Urgent need for no-deal Brexit action, warn agri-food groups
EU agri-food operators are clamouring for extra aid as the clock ticks down to cliff-edge Brexit.
They have written to the EU’s lead Brexit negotiator, Michel Barnier, to push for special customs, product labelling, road haulage and market intervention measures that would kick in for 18-24 months after March 29, if the EU and UK fail to reach a final Brexit deal.
Farmers’ federation Copa and Cogeca, the European Liaison Committee for Agricultural and Agri-Food Trade (CELCAA) and industry grouping FoodDrinkEurope say that existing EU contingency measures “will not prevent significant disruption of supply chains in case of no-deal”.
“The impact of a no-deal will be immediate and harsh, therefore the EU agri-food chain is asking that the Commission be ready to act,” the letter says. “There is therefore an urgent need for time-limited EU contingency measures to decrease business risks associated with a no-deal Brexit and the UK must be encouraged to ensure reciprocity.” They want “unilateral contingency measures” for the agri-food sector, including temporary fast-track customs procedures, mutual (EU and UK) recognition of food safety and phytosanitary standards, a grace period on product labelling and a rollover on haulier licences.
They are asking the Commission to help producers with geographically protected products (such as Parma ham or Irish Cream liqueur) to transfer their products to the UK’s general trade mark system or any future UK scheme.
And they want budgetary support to cope with market disruptions, including “Emergency Brexit Funds”, private storage aid and trade promotion grants.
After meeting the Taoiseach last week, EU Commission president Jean-Claude Juncker promised to “step up our preparation for a no-deal scenario” to deal with the “specific challenges that Ireland and Irish citizens, farmers and businesses will face”.
EU officials refuse to go into detail about those “specific challenges” and any counter-measures that will be available to Ireland, and confirm only that “intensive talks” are ongoing on the matter.
The EU can drum up emergency aid, as it did following the Russian embargo on EU fruit and vegetables in 2014 – when €1.7bn was found from outside the agriculture budget to support (mainly continental European) growers.
A €2.8bn agricultural crisis reserve fund was set up under the 2014-2020 budget to deal with emergencies like the Russian embargo.

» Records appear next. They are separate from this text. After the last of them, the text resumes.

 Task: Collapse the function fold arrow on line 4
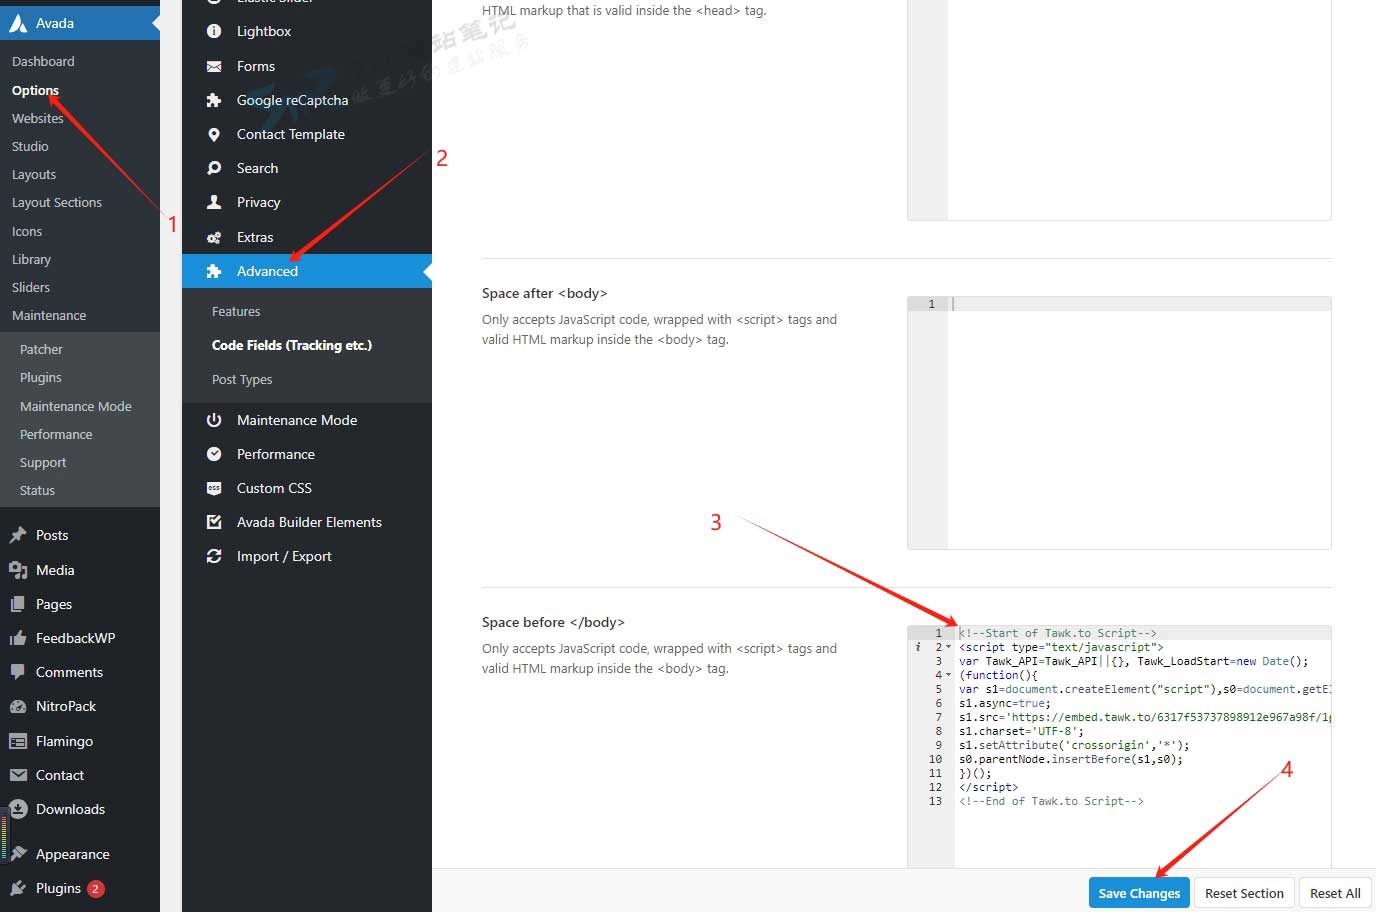948,675
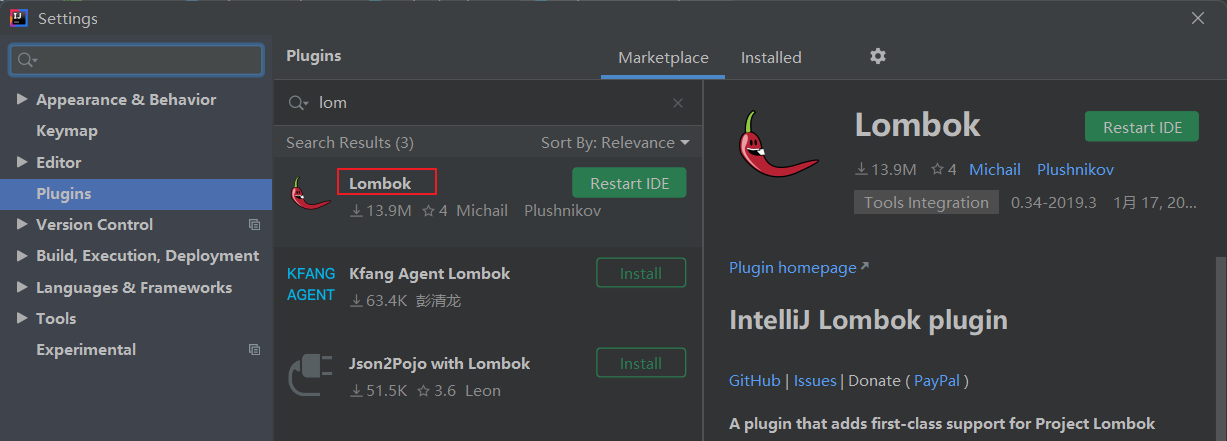Expand Appearance & Behavior settings
The width and height of the screenshot is (1227, 441).
coord(22,100)
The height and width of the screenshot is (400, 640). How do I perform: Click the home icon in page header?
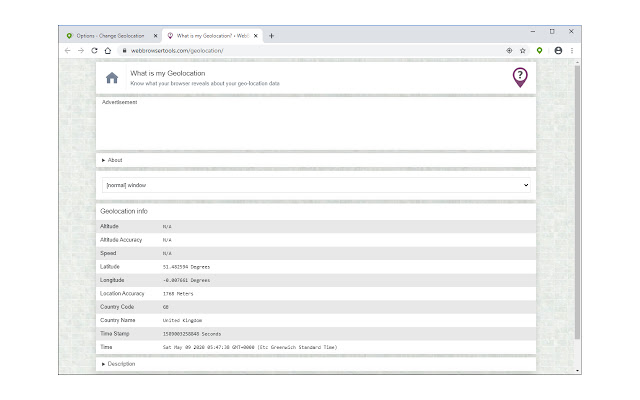112,78
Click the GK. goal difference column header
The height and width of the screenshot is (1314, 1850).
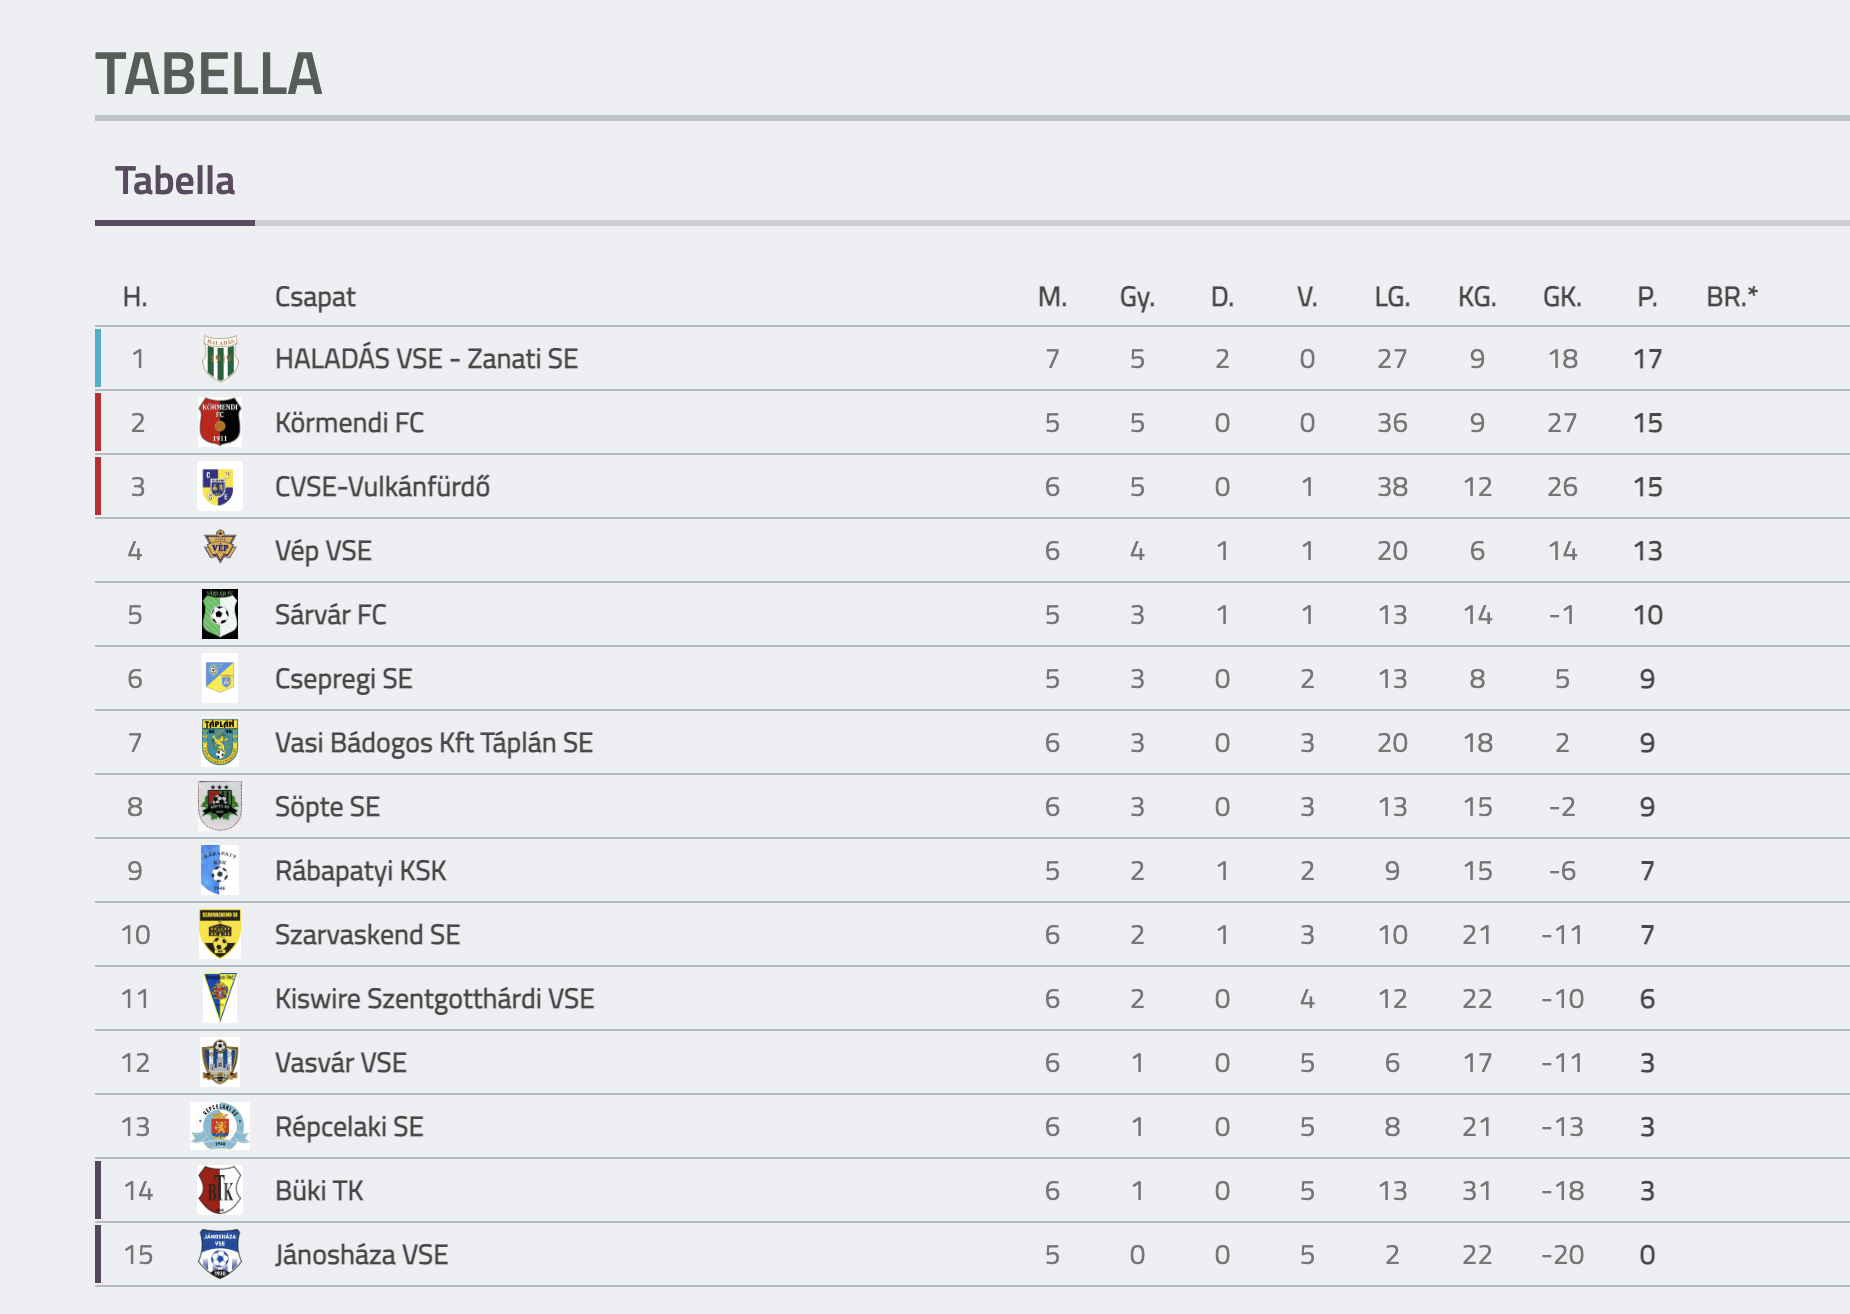point(1562,297)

And EU rules on “common market organisation” (CMO) provide for intervention in specific markets during a crisis, as the Commission did for skimmed milk powder in 2016 (although there is no advance funding set aside for this in the EU budget).
Another option open to the EU – and widely used during the banking crisis – is a suspension of competition rules, which dairy producers and cooperatives availed of during the milk price crash, when they were allowed to band together to limit production.
Brexit pressure will fall particularly heavily on the European agri-food sector in the event of a no-deal Brexit. They are extremely sensitive to any transport delays or trade restrictions given their integrated supply chains, just-in-time processing and perishable products, while smaller operators may face export procedures for the first time.
The EU27 export more than twice as much agri-food produce to the UK as the UK does to the EU.